It’s not the most difficult habit in the world to implement, but because it doesn't change lives in an instant, and we live in a world driven by instant gratification, it helps to know a little about the science of habit to ease the burden.

To help you form a habit out of it, challenge yourself to 30-days practice. It doesn’t matter how or how long for, just commit to giving thanks in some shape or form. And if you miss a day, no biggy, just don’t miss the next. 

Reward plays a fundamental role in habit forming so instead of doubling down on the whiskey, make a 30-day chart so you can strike off everyday you complete the task with a big fat X, or a fucking gold star if you prefer to celebrate your progress and help you gain momentum.

Think how bad habits compound and cause a shit storm overtime? Well, this is the polar opposite. And a brilliant means for forming habits regardless of what they are because you celebrate your progress along the way.

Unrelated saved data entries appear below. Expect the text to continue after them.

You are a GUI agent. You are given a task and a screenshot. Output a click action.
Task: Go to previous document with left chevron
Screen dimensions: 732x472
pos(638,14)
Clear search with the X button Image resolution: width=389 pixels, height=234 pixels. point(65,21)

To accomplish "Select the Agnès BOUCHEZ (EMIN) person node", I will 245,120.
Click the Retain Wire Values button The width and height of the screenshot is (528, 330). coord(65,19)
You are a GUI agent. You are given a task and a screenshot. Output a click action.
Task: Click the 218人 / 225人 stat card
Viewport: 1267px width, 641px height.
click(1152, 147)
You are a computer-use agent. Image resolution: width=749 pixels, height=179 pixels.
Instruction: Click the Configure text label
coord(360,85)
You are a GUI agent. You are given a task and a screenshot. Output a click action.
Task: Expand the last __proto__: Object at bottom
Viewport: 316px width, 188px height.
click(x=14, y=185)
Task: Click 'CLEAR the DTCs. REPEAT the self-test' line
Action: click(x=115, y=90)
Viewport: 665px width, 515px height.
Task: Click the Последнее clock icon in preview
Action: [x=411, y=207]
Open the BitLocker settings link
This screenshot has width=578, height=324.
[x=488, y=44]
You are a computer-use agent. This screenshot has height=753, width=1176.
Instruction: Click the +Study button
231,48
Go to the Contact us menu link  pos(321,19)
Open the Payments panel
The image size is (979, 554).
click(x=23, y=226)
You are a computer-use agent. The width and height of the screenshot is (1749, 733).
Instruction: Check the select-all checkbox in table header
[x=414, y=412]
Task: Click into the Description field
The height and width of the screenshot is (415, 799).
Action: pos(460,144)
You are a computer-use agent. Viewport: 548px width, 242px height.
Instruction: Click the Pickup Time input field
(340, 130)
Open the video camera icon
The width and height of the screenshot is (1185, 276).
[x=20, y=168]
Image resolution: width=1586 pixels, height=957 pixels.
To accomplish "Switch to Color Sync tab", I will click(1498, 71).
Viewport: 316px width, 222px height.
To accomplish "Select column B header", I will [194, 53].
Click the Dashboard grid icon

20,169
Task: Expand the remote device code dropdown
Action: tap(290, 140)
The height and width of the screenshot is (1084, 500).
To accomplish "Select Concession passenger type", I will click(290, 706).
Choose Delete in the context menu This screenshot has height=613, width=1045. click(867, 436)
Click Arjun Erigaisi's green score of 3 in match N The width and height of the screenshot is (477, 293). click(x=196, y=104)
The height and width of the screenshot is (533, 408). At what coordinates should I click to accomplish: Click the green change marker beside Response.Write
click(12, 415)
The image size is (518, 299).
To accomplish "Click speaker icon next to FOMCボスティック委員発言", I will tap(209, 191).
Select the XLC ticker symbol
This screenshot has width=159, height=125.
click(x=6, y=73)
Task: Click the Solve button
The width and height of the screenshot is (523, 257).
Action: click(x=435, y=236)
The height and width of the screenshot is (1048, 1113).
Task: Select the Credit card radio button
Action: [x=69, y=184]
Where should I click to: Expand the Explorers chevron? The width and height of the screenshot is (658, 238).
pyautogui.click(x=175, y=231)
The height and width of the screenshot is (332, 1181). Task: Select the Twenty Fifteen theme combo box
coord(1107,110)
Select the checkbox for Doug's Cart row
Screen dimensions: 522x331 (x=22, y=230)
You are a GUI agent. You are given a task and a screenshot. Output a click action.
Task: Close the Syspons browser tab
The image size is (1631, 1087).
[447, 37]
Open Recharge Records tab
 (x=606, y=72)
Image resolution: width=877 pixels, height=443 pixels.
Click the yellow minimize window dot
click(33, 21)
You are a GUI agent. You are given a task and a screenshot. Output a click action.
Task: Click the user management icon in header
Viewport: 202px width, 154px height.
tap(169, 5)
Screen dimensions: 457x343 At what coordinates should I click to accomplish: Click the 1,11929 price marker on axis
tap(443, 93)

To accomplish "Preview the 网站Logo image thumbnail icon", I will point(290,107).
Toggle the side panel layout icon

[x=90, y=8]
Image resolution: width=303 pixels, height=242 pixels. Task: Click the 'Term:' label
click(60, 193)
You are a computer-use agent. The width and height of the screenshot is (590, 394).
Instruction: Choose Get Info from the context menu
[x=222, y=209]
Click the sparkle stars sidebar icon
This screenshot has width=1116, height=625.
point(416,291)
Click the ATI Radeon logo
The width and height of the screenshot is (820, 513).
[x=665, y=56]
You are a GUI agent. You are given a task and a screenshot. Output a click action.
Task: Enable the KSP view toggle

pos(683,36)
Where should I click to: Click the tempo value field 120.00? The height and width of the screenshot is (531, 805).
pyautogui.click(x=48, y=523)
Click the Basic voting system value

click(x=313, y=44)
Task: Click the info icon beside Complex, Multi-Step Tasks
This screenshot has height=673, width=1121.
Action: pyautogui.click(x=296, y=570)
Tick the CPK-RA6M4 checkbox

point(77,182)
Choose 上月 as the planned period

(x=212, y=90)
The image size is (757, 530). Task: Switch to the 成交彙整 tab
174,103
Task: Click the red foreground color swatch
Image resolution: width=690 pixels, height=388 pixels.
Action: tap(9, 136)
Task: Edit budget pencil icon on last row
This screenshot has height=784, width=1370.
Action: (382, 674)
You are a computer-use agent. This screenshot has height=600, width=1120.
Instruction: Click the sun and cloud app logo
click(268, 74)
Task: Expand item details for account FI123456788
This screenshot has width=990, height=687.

I am by no means a master at life, but I sure as shit know a few things that can drastically help improve outlook for anyone suffering from anxiety, panic attacks or the associated depression, and this just happens to be one of them. So why not take the challenge for yourself, and see what impact it has on your life?

The end. 

Note: This is a tool. Emphasis on the word "tool" in a non-derogatory manner. For anyone in the trenches of an anxiety disorder, while it is no doubt beneficial, to really address the problem, deeper work will be required.